Tuesday, February 17, 2015

Gemma Bovery Review: A Feminized Flaubert And Objectified Male In The Buff


A sort of satirically laced literary pseudo-biopic, French writer/director Anne Fontaine's Gemma Bovery may very well be posing the question, what if Madame Bovary had been written from a woman's point of view instead. Though this somewhat lunatic provincial romp playing out in the present seems to have more to do with an idealized sense of existence lived within the unbridled male imagination that literary obsession might lead to, as opposed to being anchored in the real world.

In a tall tale romance with possibly no less than four infatuated males crowded into a single love triangle, Fabrice Luchini is Joubert, a despondent countryside baker in a region where wine is apparently deemed the local anti-depressant. Having bolted from Paris with his wife and son to rustic Normandy after ditching a vocation for a publishing house annotating university papers 'that nobody will ever read,' Joubert doesn't exactly discover a sought after serenity in taking over his father's town bakery.

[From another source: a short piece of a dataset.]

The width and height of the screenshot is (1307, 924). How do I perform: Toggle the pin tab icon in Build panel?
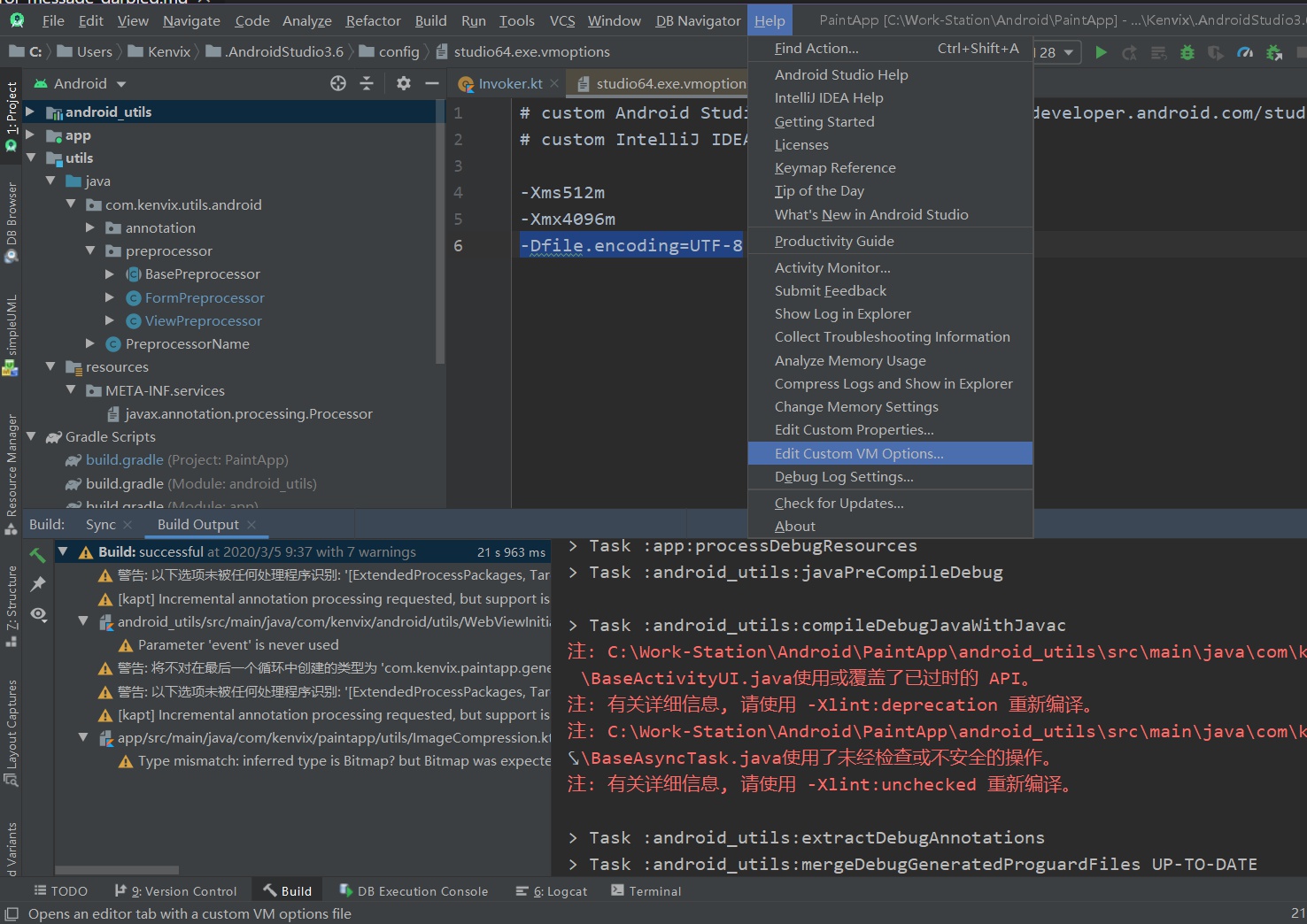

On the other hand, his new relationship making bread and exploring a novel sensuous connection between flour and flesh, and exacerbated by his hopeless fixation on Madame Bovary, bodes ill when a new and fetching British neighbor (Gemma Arterton) turns up with the uncanny name Gemma Bovery. Not to mention Flaubert having written the novel right there in the 19th century.

Which eventually evolves into the silently smitten Joubert leading an alternate double life between baker and lurker. And stalking his often imaginary object of literary desire, while eluding her clueless artisan spouse (Jason Flemyng) and a seductive law school matriculated boy toy (Niels Schneider) holed up in a local castle. And ultimately in a sense, an intertwining of this fanciful fable with the radically revised novel running all around inside this Flaubert impersonator's borderline hallucinatory head.

This is Arterton's second venture into graphic novel screen stardom, following Stephen Frears' Tamara Drewe in 2010, and with Gemme Bovery adapted from the likewise female perspective penned by Posy Simmonds in both works. And the concoction however pensive, is a delightful blend of magic and buffoonery. Not to mention a film finally where in sex scenes the woman gets to keep some clothes on, while the male is consigned to prancing around in the objectified buff.